Two spacewalks down, one to go.
The Space shuttle Atlantis construction team of Steve MacLean and Dan Burbank spent the second spacewalk on the STS 115 mission taking care of business on space station construction. They loosened 243 bolts, and one got away. One bolt took a little extra torque to loosen -- like the lug nuts on your wheels that are tough to get off when you need to change a tire.
In Mission Control, astronaut Pam Melroy asked how many astronauts does it take to loosen a bolt? Three, she said -- two outside on the spacewalk and one inside.
MacLean and his spacewalking partner Burbank finished their task in 7 hours and 11 minutes. Clearly, they missed lunch, but one hopes their crewmates inside the shuttle were warming up dinner for them.
MacLean swears conversation is better in space than on earth.
"When you are inside the space station, to look out the window and see the earth, those are the best dinner conversations you will ever have," he said. "It's phenomenal."
Why would dinner conversation be better in space? MacLean explains it this way.
"When you fly in space, number one, you are so relaxed because you're in zero G [gravity]," he said. "Every single muscle in your body goes into this relaxed state, which on it's own is worth the trip to space. Second, you're a happy camper because you're doing something you love. Third, I think people feel smarter, or they feel more intellectually engaged, perhaps, is a way to say that, and it just makes the dinner conversation around the table fascinating."

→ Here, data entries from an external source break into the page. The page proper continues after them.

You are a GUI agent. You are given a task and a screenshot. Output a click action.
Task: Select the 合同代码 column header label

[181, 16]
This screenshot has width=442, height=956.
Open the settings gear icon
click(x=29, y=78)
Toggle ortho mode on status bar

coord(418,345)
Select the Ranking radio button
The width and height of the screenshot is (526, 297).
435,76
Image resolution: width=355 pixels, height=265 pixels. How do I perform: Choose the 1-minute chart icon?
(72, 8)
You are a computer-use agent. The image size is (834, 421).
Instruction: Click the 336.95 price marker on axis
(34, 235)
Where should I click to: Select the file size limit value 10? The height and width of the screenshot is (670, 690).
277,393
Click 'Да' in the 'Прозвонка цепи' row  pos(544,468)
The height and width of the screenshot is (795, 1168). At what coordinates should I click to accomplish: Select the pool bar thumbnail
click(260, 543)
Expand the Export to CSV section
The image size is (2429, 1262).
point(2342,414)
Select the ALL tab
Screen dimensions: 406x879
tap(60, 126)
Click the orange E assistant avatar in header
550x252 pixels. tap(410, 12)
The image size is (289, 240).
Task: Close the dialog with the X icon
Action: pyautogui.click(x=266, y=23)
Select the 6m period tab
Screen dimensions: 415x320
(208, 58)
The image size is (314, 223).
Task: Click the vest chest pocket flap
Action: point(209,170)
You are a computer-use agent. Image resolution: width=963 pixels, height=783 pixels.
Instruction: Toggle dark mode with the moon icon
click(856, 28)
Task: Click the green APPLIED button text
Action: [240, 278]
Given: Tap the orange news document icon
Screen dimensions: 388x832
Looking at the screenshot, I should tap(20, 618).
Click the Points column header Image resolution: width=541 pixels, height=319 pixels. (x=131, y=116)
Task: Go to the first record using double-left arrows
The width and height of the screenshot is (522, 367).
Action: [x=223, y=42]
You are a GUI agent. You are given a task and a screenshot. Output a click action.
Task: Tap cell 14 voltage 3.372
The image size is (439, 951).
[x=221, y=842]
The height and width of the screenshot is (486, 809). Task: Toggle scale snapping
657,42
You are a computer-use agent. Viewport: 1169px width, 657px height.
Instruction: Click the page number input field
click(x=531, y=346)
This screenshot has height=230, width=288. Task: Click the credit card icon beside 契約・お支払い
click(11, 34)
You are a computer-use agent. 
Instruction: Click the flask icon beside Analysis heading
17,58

Bonded By Shared Experiences -- and Weightlessness
STS 115 Commander Brent Jett says he won't disagree with MacLean.
"He's a Ph.D. I'm not going to argue with him," he said. "Every time I argue with Steve I lose, so I'll go along with his premise, and maybe try to offer a reason. You've gone through such an intense experience. Every day in space, there's some new experiences all these new events require a lot of intensity and hard work. So I think when you go through those experiences and you get a chance at the end of the day to sit down and have a meal together -- it's just natural now, you want to talk about it."
"You want to express yourself," Jett continued. "You want to relax. ... And so I think that tends to generate a lot of conversation a lot of folks talking about how they felt emotionally during the day."
Is it the experience of being weightless, or the camaraderie of sharing an experience that is limited to very few people -- that makes the banter better? Jett says it is the exhilaration of being in space.
"I think it's the fact that the experience is so intense, so I think it brings out a lot of intense conversation and emotion," he said.
Heidemarie Stefanyshyn Piper completed one space walk and has another scheduled later this week. She thinks MacLean's dinner conversation theory is fascinating, but as a first time flyer, she said she was going to wait and see. She told ABC News there was one thing she was sure would be packed into her carryon bag.
"Chocolate. I won't leave home without chocolate," she said.
What was on the menu for Wednesday? Jett selected cream of mushroom soup, lasagna and shortbread cookies. MacLean ordered hot and sour soup, curry sauce with vegetables and banana pudding for desert. And the conversation was set to flow.